> [What the task asks] Reproduce the whole listing below exactly.
[Entries supplied]
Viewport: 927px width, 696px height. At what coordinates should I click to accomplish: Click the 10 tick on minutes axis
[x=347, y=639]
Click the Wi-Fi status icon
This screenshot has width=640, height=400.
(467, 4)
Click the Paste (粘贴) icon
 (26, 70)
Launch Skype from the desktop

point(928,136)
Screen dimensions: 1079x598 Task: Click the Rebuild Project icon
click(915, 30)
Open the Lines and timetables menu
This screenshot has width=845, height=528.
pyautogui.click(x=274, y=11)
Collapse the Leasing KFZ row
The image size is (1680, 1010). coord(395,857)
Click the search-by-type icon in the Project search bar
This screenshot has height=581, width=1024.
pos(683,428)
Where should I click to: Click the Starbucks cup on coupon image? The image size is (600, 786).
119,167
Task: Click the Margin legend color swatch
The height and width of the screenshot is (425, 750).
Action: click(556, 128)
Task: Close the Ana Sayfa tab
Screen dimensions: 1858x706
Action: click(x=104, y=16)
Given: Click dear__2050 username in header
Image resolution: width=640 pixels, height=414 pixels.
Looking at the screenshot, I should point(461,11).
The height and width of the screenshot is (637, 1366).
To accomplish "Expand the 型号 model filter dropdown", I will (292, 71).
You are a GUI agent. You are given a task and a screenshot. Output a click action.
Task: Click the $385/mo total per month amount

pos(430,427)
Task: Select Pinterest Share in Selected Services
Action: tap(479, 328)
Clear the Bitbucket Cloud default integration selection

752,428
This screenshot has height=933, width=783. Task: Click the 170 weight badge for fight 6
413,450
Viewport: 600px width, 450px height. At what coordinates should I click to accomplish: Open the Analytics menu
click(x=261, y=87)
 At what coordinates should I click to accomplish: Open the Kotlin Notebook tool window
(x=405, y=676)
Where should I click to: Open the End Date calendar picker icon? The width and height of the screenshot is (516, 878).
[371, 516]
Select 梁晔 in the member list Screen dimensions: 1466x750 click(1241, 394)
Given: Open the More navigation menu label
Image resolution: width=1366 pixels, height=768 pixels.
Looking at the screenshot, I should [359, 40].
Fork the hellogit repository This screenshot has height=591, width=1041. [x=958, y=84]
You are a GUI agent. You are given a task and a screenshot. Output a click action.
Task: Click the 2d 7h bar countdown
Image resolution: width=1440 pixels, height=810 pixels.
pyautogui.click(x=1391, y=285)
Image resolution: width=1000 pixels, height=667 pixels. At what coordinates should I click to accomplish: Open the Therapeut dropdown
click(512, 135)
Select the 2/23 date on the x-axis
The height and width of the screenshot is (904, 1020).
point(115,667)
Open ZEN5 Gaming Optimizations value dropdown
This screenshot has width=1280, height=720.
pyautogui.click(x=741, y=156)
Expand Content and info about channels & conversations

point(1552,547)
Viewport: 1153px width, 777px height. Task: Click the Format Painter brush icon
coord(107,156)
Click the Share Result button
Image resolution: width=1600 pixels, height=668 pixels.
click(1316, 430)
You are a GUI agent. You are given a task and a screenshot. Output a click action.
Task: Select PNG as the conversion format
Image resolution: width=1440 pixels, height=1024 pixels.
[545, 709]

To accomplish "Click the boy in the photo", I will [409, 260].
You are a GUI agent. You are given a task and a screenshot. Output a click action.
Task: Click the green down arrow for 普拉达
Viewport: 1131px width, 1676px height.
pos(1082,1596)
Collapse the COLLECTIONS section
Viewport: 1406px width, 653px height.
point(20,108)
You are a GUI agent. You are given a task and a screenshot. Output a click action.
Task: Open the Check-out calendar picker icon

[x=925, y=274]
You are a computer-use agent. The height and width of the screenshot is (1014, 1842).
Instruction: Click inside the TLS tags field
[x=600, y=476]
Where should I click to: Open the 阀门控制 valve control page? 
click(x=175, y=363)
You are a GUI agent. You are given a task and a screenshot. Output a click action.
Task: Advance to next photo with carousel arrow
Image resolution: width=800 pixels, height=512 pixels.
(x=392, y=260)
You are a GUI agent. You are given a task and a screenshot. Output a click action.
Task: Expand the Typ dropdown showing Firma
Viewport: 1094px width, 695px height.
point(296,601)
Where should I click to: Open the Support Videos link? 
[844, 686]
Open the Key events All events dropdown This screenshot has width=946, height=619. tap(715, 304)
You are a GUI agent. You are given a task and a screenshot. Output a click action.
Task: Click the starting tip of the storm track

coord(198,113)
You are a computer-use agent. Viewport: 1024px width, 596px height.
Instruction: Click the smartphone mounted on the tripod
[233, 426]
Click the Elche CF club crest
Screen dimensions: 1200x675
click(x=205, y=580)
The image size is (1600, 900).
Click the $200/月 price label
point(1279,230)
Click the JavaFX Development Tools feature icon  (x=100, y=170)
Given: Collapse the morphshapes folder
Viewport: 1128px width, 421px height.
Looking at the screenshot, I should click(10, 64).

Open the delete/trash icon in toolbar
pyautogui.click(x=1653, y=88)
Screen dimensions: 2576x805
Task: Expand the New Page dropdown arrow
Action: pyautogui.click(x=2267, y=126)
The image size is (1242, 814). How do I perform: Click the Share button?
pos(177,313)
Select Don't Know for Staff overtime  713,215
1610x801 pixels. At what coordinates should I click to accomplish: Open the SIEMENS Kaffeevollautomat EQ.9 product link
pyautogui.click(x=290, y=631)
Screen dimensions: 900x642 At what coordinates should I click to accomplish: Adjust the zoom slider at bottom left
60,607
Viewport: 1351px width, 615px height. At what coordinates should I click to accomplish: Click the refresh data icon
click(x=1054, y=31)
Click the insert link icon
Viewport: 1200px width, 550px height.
[/Entries supplied]
> [Task output]
Viewport: 927px width, 696px height. At what coordinates should I click to accomplish: Click the 10 tick on minutes axis
[x=347, y=639]
Click the Wi-Fi status icon
This screenshot has width=640, height=400.
(467, 4)
Click the Paste (粘贴) icon
 (26, 70)
Launch Skype from the desktop

point(928,136)
Screen dimensions: 1079x598 Task: Click the Rebuild Project icon
click(915, 30)
Open the Lines and timetables menu
This screenshot has width=845, height=528.
pyautogui.click(x=274, y=11)
Collapse the Leasing KFZ row
The image size is (1680, 1010). coord(395,857)
Click the search-by-type icon in the Project search bar
This screenshot has height=581, width=1024.
pos(683,428)
Where should I click to: Click the Starbucks cup on coupon image? The image size is (600, 786).
119,167
Task: Click the Margin legend color swatch
The height and width of the screenshot is (425, 750).
Action: click(556, 128)
Task: Close the Ana Sayfa tab
Screen dimensions: 1858x706
Action: click(x=104, y=16)
Given: Click dear__2050 username in header
Image resolution: width=640 pixels, height=414 pixels.
Looking at the screenshot, I should point(461,11).
The height and width of the screenshot is (637, 1366).
To accomplish "Expand the 型号 model filter dropdown", I will (292, 71).
You are a GUI agent. You are given a task and a screenshot. Output a click action.
Task: Click the $385/mo total per month amount

pos(430,427)
Task: Select Pinterest Share in Selected Services
Action: tap(479, 328)
Clear the Bitbucket Cloud default integration selection

752,428
This screenshot has height=933, width=783. Task: Click the 170 weight badge for fight 6
413,450
Viewport: 600px width, 450px height. At what coordinates should I click to accomplish: Open the Analytics menu
click(x=261, y=87)
 At what coordinates should I click to accomplish: Open the Kotlin Notebook tool window
(x=405, y=676)
Where should I click to: Open the End Date calendar picker icon? The width and height of the screenshot is (516, 878).
[371, 516]
Select 梁晔 in the member list Screen dimensions: 1466x750 click(1241, 394)
Given: Open the More navigation menu label
Image resolution: width=1366 pixels, height=768 pixels.
Looking at the screenshot, I should [359, 40].
Fork the hellogit repository This screenshot has height=591, width=1041. [x=958, y=84]
You are a GUI agent. You are given a task and a screenshot. Output a click action.
Task: Click the 2d 7h bar countdown
Image resolution: width=1440 pixels, height=810 pixels.
pyautogui.click(x=1391, y=285)
Image resolution: width=1000 pixels, height=667 pixels. At what coordinates should I click to accomplish: Open the Therapeut dropdown
click(512, 135)
Select the 2/23 date on the x-axis
The height and width of the screenshot is (904, 1020).
point(115,667)
Open ZEN5 Gaming Optimizations value dropdown
This screenshot has width=1280, height=720.
pyautogui.click(x=741, y=156)
Expand Content and info about channels & conversations

point(1552,547)
Viewport: 1153px width, 777px height. Task: Click the Format Painter brush icon
coord(107,156)
Click the Share Result button
Image resolution: width=1600 pixels, height=668 pixels.
click(1316, 430)
You are a GUI agent. You are given a task and a screenshot. Output a click action.
Task: Select PNG as the conversion format
Image resolution: width=1440 pixels, height=1024 pixels.
[545, 709]

To accomplish "Click the boy in the photo", I will [409, 260].
You are a GUI agent. You are given a task and a screenshot. Output a click action.
Task: Click the green down arrow for 普拉达
Viewport: 1131px width, 1676px height.
pos(1082,1596)
Collapse the COLLECTIONS section
Viewport: 1406px width, 653px height.
point(20,108)
You are a GUI agent. You are given a task and a screenshot. Output a click action.
Task: Open the Check-out calendar picker icon

[x=925, y=274]
You are a computer-use agent. The height and width of the screenshot is (1014, 1842).
Instruction: Click inside the TLS tags field
[x=600, y=476]
Where should I click to: Open the 阀门控制 valve control page? 
click(x=175, y=363)
You are a GUI agent. You are given a task and a screenshot. Output a click action.
Task: Advance to next photo with carousel arrow
Image resolution: width=800 pixels, height=512 pixels.
(x=392, y=260)
You are a GUI agent. You are given a task and a screenshot. Output a click action.
Task: Expand the Typ dropdown showing Firma
Viewport: 1094px width, 695px height.
point(296,601)
Where should I click to: Open the Support Videos link? 
[844, 686]
Open the Key events All events dropdown This screenshot has width=946, height=619. tap(715, 304)
You are a GUI agent. You are given a task and a screenshot. Output a click action.
Task: Click the starting tip of the storm track

coord(198,113)
You are a computer-use agent. Viewport: 1024px width, 596px height.
Instruction: Click the smartphone mounted on the tripod
[233, 426]
Click the Elche CF club crest
Screen dimensions: 1200x675
click(x=205, y=580)
The image size is (1600, 900).
Click the $200/月 price label
point(1279,230)
Click the JavaFX Development Tools feature icon  (x=100, y=170)
Given: Collapse the morphshapes folder
Viewport: 1128px width, 421px height.
Looking at the screenshot, I should click(10, 64).

Open the delete/trash icon in toolbar
pyautogui.click(x=1653, y=88)
Screen dimensions: 2576x805
Task: Expand the New Page dropdown arrow
Action: pyautogui.click(x=2267, y=126)
The image size is (1242, 814). How do I perform: Click the Share button?
pos(177,313)
Select Don't Know for Staff overtime  713,215
1610x801 pixels. At what coordinates should I click to accomplish: Open the SIEMENS Kaffeevollautomat EQ.9 product link
pyautogui.click(x=290, y=631)
Screen dimensions: 900x642 At what coordinates should I click to accomplish: Adjust the zoom slider at bottom left
60,607
Viewport: 1351px width, 615px height. At what coordinates should I click to accomplish: Click the refresh data icon
click(x=1054, y=31)
Click the insert link icon
Viewport: 1200px width, 550px height.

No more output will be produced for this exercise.